Other authors have drawn more explicitly on resilience and its focus on complexity, uncertainty and local capacities as a way to reframe international peacebuilding interventions (de Coning 2018; Chandler 2014b). Specifically, Cedric de Coning (2016, 2018) calls for a new approach to sustaining peace, which he coins ‘adaptive peacebuilding’. This approach sees international peacebuilders working with local communities to engage in peace processes that take complexity seriously by promoting iterative learning and adaptation. Adaptive peacebuilding acknowledges the failure of the liberal peace, embracing instead uncertainty, while promoting ownership at the local level. In other words, the adaptive peacebuilding approach seeks to help ‘societies to develop the resilience and robustness they need to cope with and adapt to change by helping them to develop greater levels of complexity in their social institutions’ (de Coning 2018, 317).

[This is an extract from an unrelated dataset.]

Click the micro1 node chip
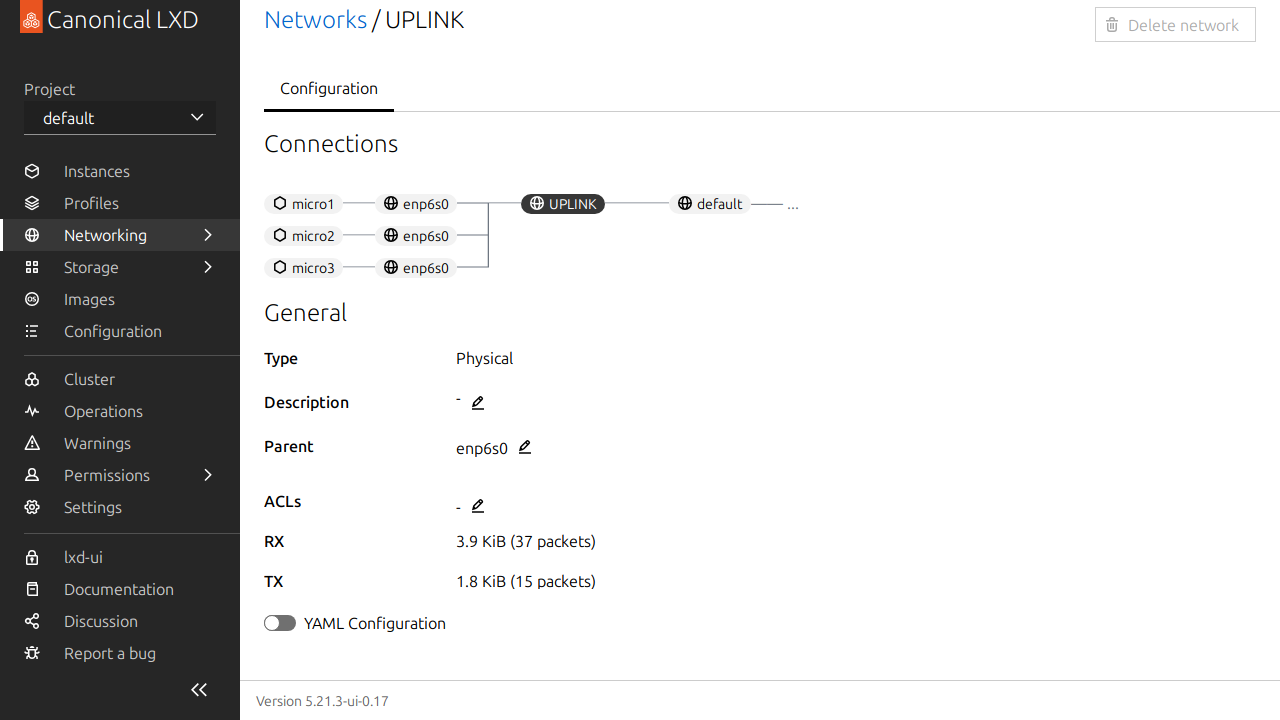The image size is (1280, 720). [x=304, y=204]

Critical scholarship on this phenomenon also tends to interpret the diffusion of resilience approaches at the international level as a form of neoliberal governmentality – a method of ensuring that individuals conform with the model of the advanced liberal democracy and free markets (Foucault 2008) – see in this Special Section, Shah, Paulson, and Couch (2020) or Kastner (2020). Critical authors have noted a proliferation in the use of the term resilience in international organisations like the World Bank and OECD, linked to an understanding of a changed world – post-economic crisis (Felli 2016). Some, like MacKinnon and Driscoll Derickson, argue that resilience is a requirement placed on local actors and communities to ‘further adapt to the logics and implications of global capitalism’ (MacKinnon and Driscoll Derickson 2012, 266). There is both an inevitability about this and a feeling that local people have to take responsibility for themselves (for instance, see contributions by Bargués-Pedreny and Martin de Almagro 2020; Kastner 2020). This literature has considered resilience to be an indication of the exhaustion of international actors engaging in peacebuilding activities, rejecting liberal universalism in favour of more pragmatic interests (see Chandler 2014a, 2014b; Duffield, 2012; Joseph 2013). Resilience has thus been described as a new form of governance (Joseph 2016) or risk management strategy in peacebuilding (Juncos 2018). Some, like Chandler, have called this a postliberal peace. He believes that this reflects the defeat of liberalism as a universal mode of intervention and its exhaustion as an emancipatory project (Chandler and Richmond 2015, 20). However, this pessimism is challenged by Oliver Richmond who agrees with the view that postliberalism represents a crisis of modernist liberal understandings of subjects, rights, law, sovereignty and intervention, but believes that this still offers emancipatory potential. The potential for peace will emerge through local capacities and agency, something consistent with Richmond’s views on hybridity and indicating the potential of resilience as an alternative to existing hierarchies of power (Chandler and Richmond 2015, 20).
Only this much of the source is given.